I appraciate any help on this!
Hi ! : )
These are complex topics. I actually made facebook group with the idea we can go into more scientific/technical parts of the Five Arts, but not ready to open it up yet.
But will try to cover a little of what you ask about, going into all of it is too long for here, especially like this. So lets say we have Latitude and Longitude. As we have to start from something. Getting a place name and/or timezone name from Latitude and Longitude is called Geolocation.
Google and others provide Geolocation services. A site can send them latitude and longitude and they can send back place name. Its free. Problem with it, is that to use a shape of a country , cities and places it uses very large files. One can host that themselves, but there is burden on the server and most smaller sites(like ours) would avoid doing it.
Alternative solution can be to use country shape files. That is what we use. That are shapes that are trying to provide some reference of different timezones, but they aren't perfectly fitted around the borders of places.
The idea here is if someone clicks the map and sees where they clicked is not showing the timezone correctly, they just click a nearby big city and it should work right away.
There are multiple reasons we choose that.
1. People using the site aren't depended on outside service provider like Google, for that specific calculation.
2. Its really fast.
3. It doesn't seem to be a big problem, if people look at the map, it should be very clear if it counts the right place or not.
4. Its very ready to be used offline if needed.
Our alternatives, at that point was, use Geolocation service provider, host our own geolocation databases or like you said use simplified calculations.
First 2 would make it more accurate/aligned. Third will make it more inaccurate, depending on the calculations. Currently, for our scope we ended up with shape files. That seems the best compromise providing full accuracy, if one looks where they click and what timezones show.
How is Daylight Savings calculated after that... Well, DTS is in every browser, so that is easy part, we just check if there was DTS at the time and date they inputed and if there was we subtract it all from the browser itself.
Anyway, on the big question is "Solar Time" more accurate.
In my humble view, in general yes, but its not that simple.
If we live on the poles for example, we have 6 months of daylight(so day becomes a very "big" event). That may not be very accurate to be used. Using "Noon" as Wu Horse hour, suggests Wu horse hour there may take months to end. Something very far from what is calculated in other places.
At the same time if one lives on Diomede Islands, using timezones they may have 21 hour differences with some of the other islands just few miles apart.
Overall - all is not that simple. There are details and tricks and turn arounds... Should we just not worry about time... I think that can backfire at times.
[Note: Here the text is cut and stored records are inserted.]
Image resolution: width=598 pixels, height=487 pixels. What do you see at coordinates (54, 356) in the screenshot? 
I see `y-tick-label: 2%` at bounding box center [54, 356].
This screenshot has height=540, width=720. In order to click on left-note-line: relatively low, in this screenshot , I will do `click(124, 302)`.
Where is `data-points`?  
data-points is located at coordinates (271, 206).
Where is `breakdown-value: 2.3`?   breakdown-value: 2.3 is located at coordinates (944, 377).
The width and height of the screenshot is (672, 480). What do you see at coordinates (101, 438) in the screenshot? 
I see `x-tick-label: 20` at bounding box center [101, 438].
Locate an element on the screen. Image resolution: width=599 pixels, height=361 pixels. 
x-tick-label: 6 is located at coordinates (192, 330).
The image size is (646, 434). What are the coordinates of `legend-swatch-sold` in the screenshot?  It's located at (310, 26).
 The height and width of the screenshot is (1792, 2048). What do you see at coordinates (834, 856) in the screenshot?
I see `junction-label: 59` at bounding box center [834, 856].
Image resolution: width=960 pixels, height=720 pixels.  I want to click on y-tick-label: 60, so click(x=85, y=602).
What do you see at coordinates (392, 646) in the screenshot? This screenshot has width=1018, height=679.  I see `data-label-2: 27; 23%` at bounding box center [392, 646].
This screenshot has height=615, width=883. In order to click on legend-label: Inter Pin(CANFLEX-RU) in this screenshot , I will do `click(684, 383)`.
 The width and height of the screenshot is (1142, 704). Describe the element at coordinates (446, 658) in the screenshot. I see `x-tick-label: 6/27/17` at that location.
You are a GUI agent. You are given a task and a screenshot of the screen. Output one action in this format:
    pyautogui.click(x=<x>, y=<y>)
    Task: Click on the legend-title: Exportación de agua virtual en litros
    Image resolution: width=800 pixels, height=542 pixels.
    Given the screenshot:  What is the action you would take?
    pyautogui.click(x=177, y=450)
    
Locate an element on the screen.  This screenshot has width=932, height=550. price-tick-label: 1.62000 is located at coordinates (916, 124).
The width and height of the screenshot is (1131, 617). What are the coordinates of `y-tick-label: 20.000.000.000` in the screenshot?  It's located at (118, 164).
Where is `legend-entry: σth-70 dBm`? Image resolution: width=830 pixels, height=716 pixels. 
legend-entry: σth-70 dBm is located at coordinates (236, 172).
While I'm big fan of the idea to not control the process too much, the base can't be too inaccurate to use that consistently, in my humble view.
We have uploaded free scripts to calculate Solar Time using Country Shape Files. That seems to be the best choice, in my view, if one wants Solar Time and doesn't want to use APIs. Code can be modified to use Google Api when it should be close to perfect for most of the Earth. But have to deal with the Poles then.
I will stop here. Its just too long topics to go into, as Geolocation (or simplified calculations) is just a small steps and the whole process involves other steps as well.
What is more accurate - again, not that simple. Its much more complex and I'm not sure there is one solution that will fit all. In my experience, Solar Time is preferable if we want to be sure the chart we read is closer to how it should be and the person wasn't in too unusual place(like the poles).
Yet if people are happy with clocktime I can understand that as well. At the end we all use whatever we find working for us. This isn't something to compete about, as this are very, very complex topics and calculations we are involved into, each with its own problems. We use what we think is best.